As universidades no entanto, além de sofrerem sucessivos cortes de verbas e inclusive ataques políticos e ideológicos, como são as intervenções nas reitorias, encontram-se separadas da maioria da população e com as portas fechadas para milhares e milhares de jovens, que sonham ter uma profissão, acessar ao conhecimento existente e ampliá-lo. Um dos mecanismos mais fundamentais dessa tentativa de apartar universidade e sociedade são os vestibulares, o que o próprio Enem se tornou um dos principais do país.

É inegável que, tendo como parâmetro os vestibulares tradicionais, o Enem, junto às cotas, diminuiu alguns dos enormes obstáculos para os estudantes vindos de escolas públicas, sobretudo os negros, mais pobres, mulheres, negros, LGBTs e indígenas. Por isso defendemos os direitos desses setores da sociedade contra qualquer ataque da direita e dos governos, que almejam retroceder até em mecanismos como esse que, no fundamental, segue sendo altamente elitista e prejudicial.

Mas sempre lutamos para acabar com esse filtro social racista e elitista, para garantir o acesso universal às universidades. Batalhando em cada Centro Acadêmico, em cada universidade e nos fóruns da União Nacional dos Estudantes (UNE) por essa perspectiva.

A UNE é a maior entidade estudantil da América Latina, mas muitos estudantes universitários conhecem pouco essa entidade, que é dirigida majoritariamente por burocracias do PT e PCdoB. Essas impuseram na entidade uma rigorosa “quarentena política”, com um abandono do movimento estudantil, aposta principalmente em uma ação judicial e em alimentar ilusões nas instituições desse regime político em que vivemos para garantir o adiamento do Enem. Dizem em uma nota conjunta com a UBES e ANPG:

"(...)o que se esperava, desde o início, era que o MEC estivesse na linha de frente, propondo e coordenando um Grupo de Trabalho com ações estratégicas e investimentos que buscassem reduzir as desigualdades aprofundadas pela pandemia, seja no decorrer do ano letivo ou na realização da prova do ENEM.”

Essa postura, de esperar do MEC do governo Bolsonaro preocupações sanitárias e de combate às desigualdades, mostra o nível de confiança desses setores em instituições que são fundamentalmente guiadas por interesses políticos opostos aos da maioria dos estudantes. Mostra também como, consequentemente, não aposta na força da unificação entre estudantes secundaristas e universitários, se auto-organizando desde as bases, em um movimento estudantil aliado aos trabalhadores, para impor não só o adiamento do Enem, mas para ir além.

A nota diz ainda que “acreditamos que a necessidade de adiamento do ENEM é fruto da falta de organização e transparência do MEC”, escondendo sob a acusação de desorganização uma política consciente de aumento da precarização da educação para corresponder ao aumento da precarização do trabalho, evidente com a quantidade de jovens negros trabalhando em aplicativos de entrega e afins.

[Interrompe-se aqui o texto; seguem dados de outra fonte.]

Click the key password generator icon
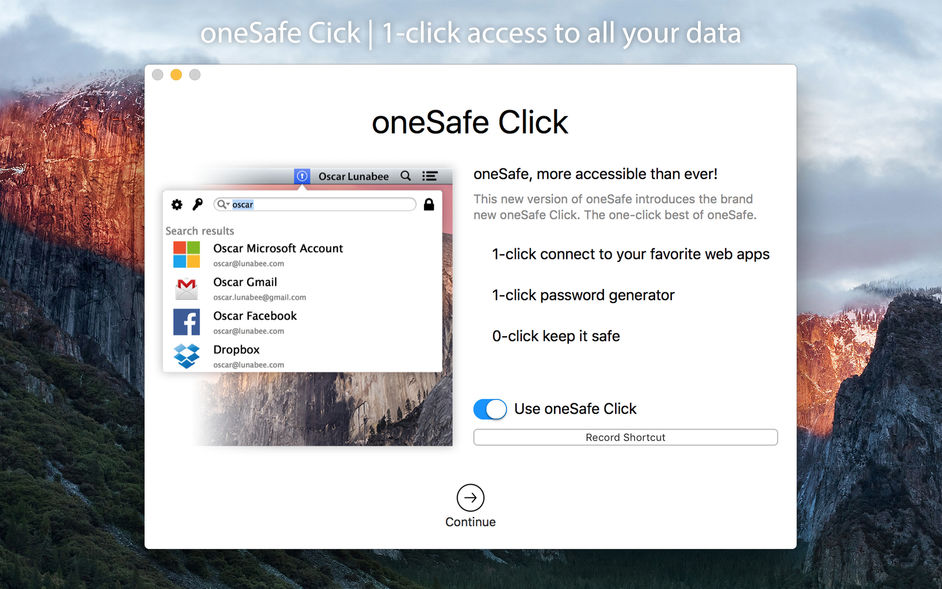coord(197,204)
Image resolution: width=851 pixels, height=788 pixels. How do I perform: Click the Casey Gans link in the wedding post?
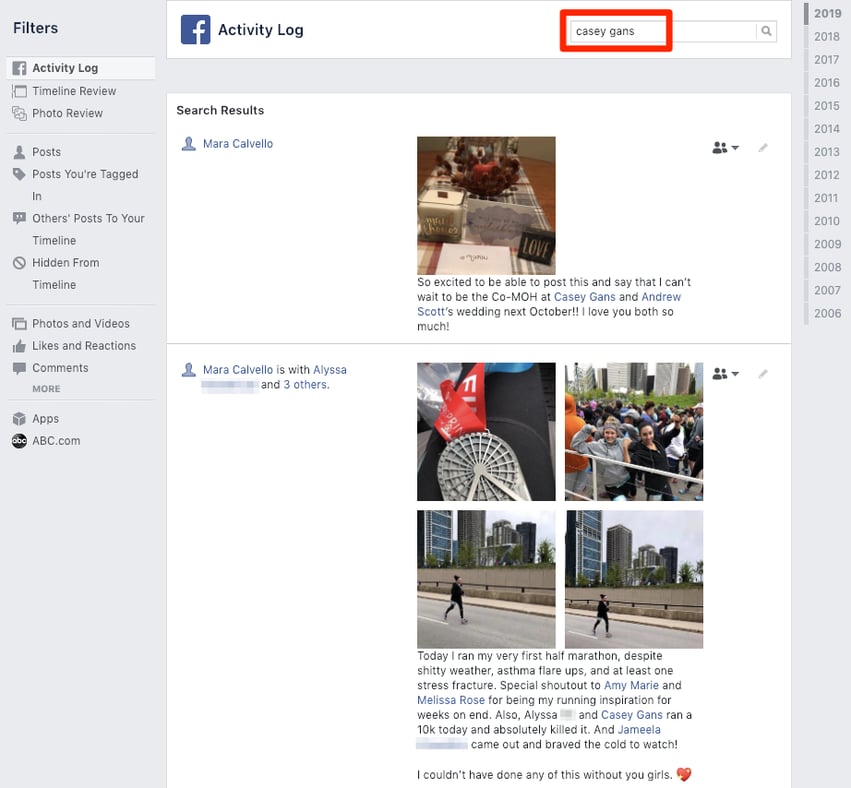point(585,296)
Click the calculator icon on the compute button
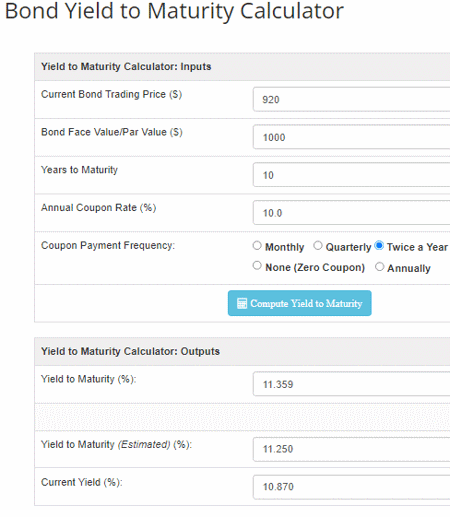 242,303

Por tudo isso, lutamos e convidamos a toda a juventude, o movimento estudantil, Das, CAs e DCEs, a defender, junto ao #AdiaEnem, o fim de todos os filtros sociais e raciais que impedem a enorme maioria dos filhos da classe trabalhadora a acessar o direito da educação superior, carregue ele o rótulo de vestibular ou do Enem. Defendemos que o acesso às universidades seja livre para todos e todas que queiram, e para que isso seja realidade, se faz necessária a estatização sem indenização das instituições do ensino privado, com a disponibilização de toda a estrutura e mão de obra para a criação de mais vagas públicas e gratuitas.

Nada disso é possível sem, no mínimo, derrubar a PEC do teto de gastos e a Lei de responsabilidade fiscal, ambas usadas para garantir o pagamento da ilegítima, ilegal e fraudulenta dívida pública em detrimento do investimento em saúde e educação.

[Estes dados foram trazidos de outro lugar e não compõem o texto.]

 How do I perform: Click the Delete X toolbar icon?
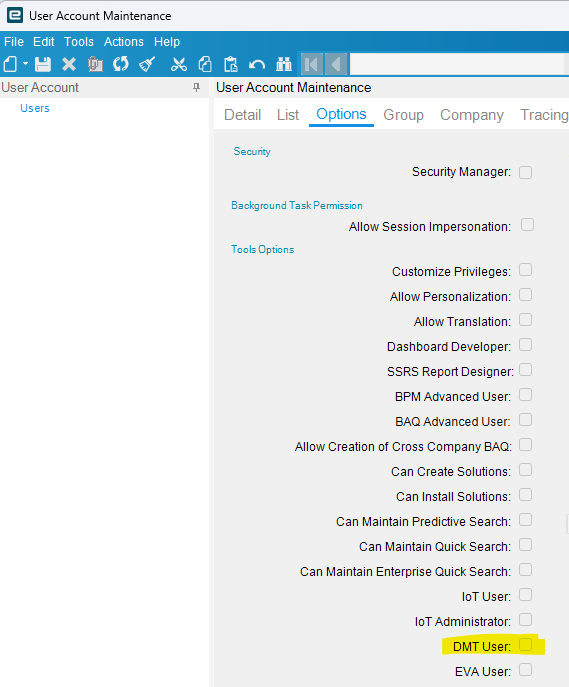click(x=69, y=64)
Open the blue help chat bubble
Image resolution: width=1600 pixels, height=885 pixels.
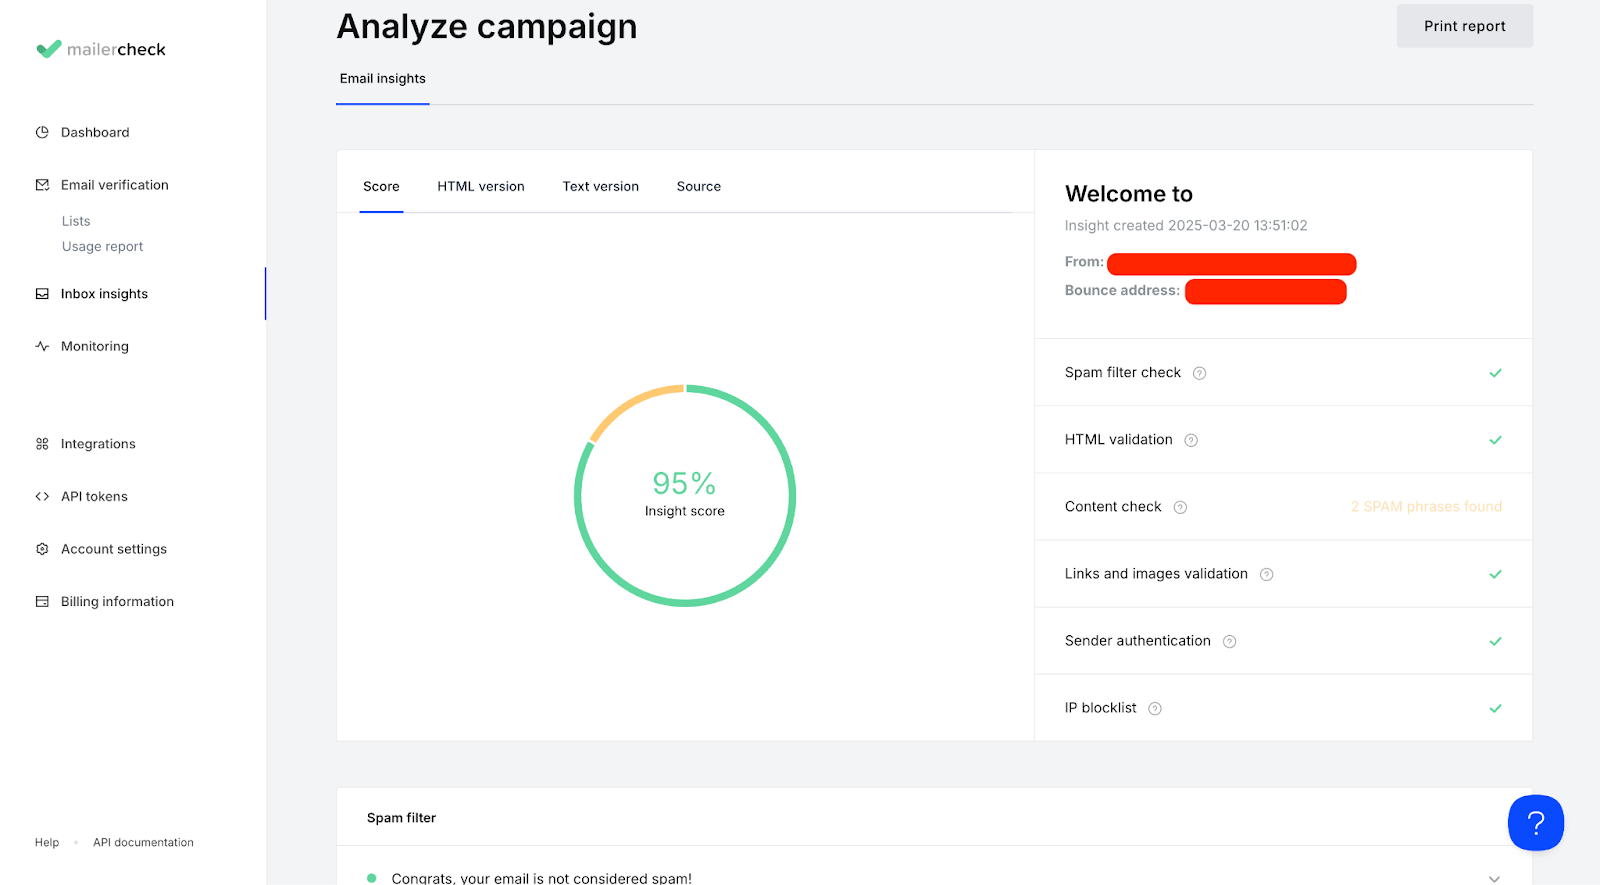1535,822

Essas conquistas jamais podem se dar sem a organização e luta do movimento estudantil em aliança com os trabalhadores, com independência dos golpistas que fazem demagogia com nossas pautas. Por isso, o papel das entidades estudantis é fundamental, e a oposição de esquerda da UNE deveria exigir que essa entidade e suas direções majoritárias organizem milhares de assembleias e reuniões, ainda que virtuais, em todas as universidades e escolas do país, para que possamos debater juntos um plano de organização e luta diante dos desafios que estão colocadas, conseguindo assim envolver o conjunto dos estudantes para serem sujeitos políticos dessa batalha.